El paisaje que se abre a los ojos hacia el sur desde los restos del castillo de Castro Ferral resulta imponente por hermoso, en pleno Parque Natural de Despeñaperros, y porque el viento fresco que sopla en lo alto huele a historia. En esa orografía escarpada de colinas que se retuercen y planicies que no se encuentran, definida en la actualidad por un enjambre de vegetación y bosques de pinos, ocurrió hace ocho siglos una monumental batalla medieval entre el ejército cruzado de Alfonso VIII, el rey de Castilla, y las tropas musulmanas del califa almohade al-Nasir. Sobre las Navas de Tolosa dirían los cronistas cristianos que "nunca en España hubo una guerra igual".
Las ruinas de la fortificación, en grave riesgo de derrumbe, son el único vestigio que queda en pie relacionado con la batalla, que tuvo lugar el lunes 16 de julio de 1212. Era el punto estratégico en el que una guarnición almohade tenía el cometido de defender el camino de descenso desde la cima del puerto del Muradal, el paso natural a través de Sierra Morena.

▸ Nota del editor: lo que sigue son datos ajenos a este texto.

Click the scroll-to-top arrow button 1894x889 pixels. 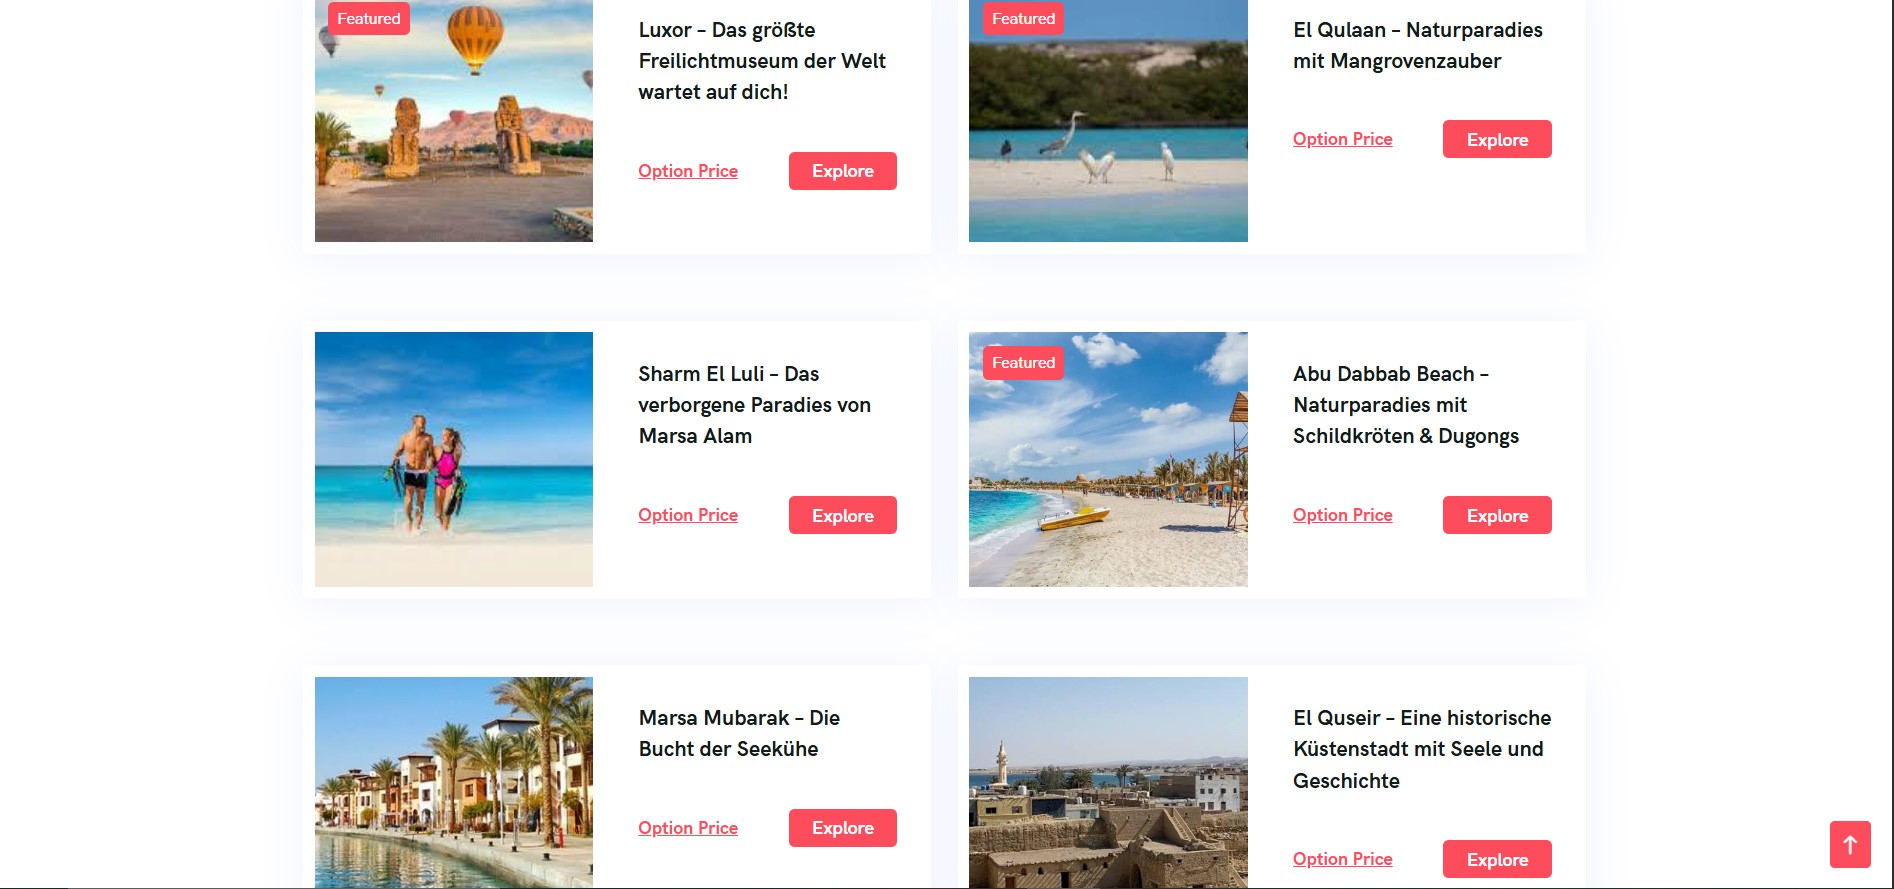click(1850, 845)
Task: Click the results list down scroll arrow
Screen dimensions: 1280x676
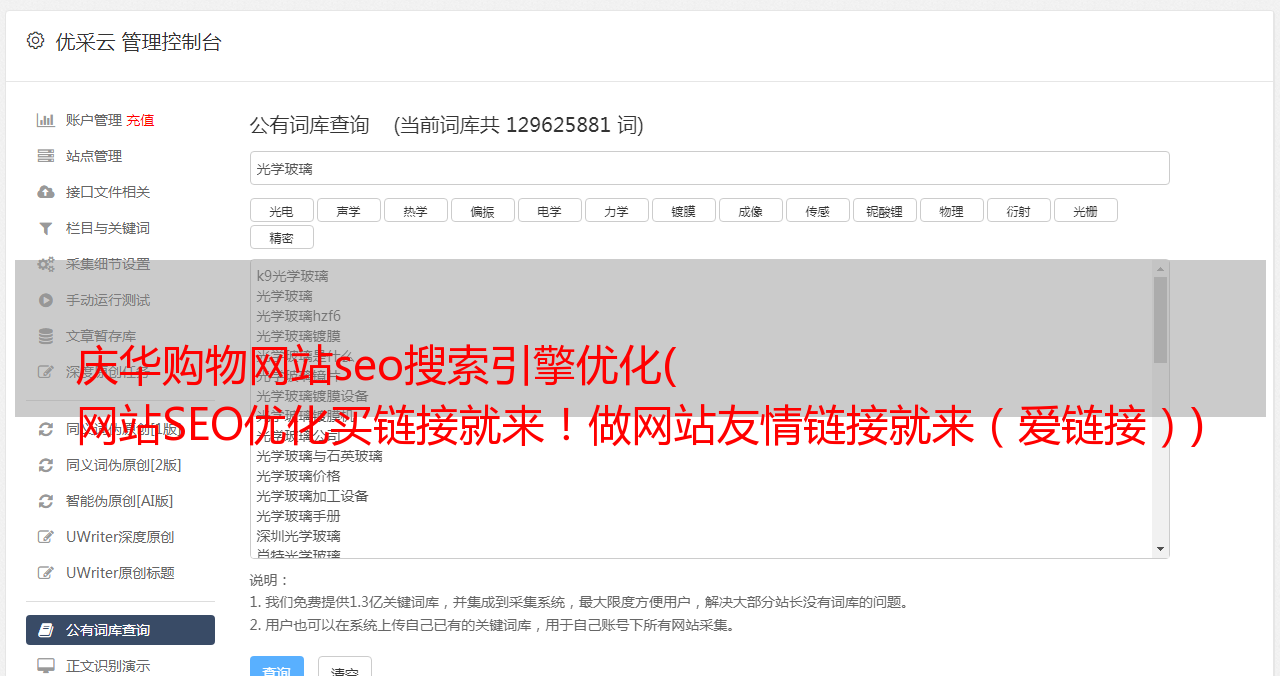Action: [x=1160, y=549]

Pero la fortaleza cayó unos tres o cuatro días antes del gran choque. Sus escasos defensores poco pudieron hacer ante la lluvia de flechas y el potente asalto enemigo.
"Pensábamos que era una torre vigía pero se ha descubierto un verdadero castillo", confiesa Irene Montilla Torres, arqueóloga de la Universidad de Jaén e investigadora principal del Proyecto Navas de Tolosa. Hoy en día el camino de acceso a la fortaleza desde la ladera norte es un ancho cortafuegos por el que conducen los guardias forestales. Sin embargo, bajo la tierra removida se esconde todavía el testimonio del prólogo de la batalla: las dos primeras prospecciones en la zona han sacado a la luz más de 2.600 restos metálicos, de los que 701 se han podido identificar como materiales bélicos: puntas de flecha, fragmentos de cotas de malla, herraduras, conteras, regatones y clavos —uno de ellos, claramente almohade, presenta una inscripción en la cabeza en la que se lee "alabado sea Dios"—.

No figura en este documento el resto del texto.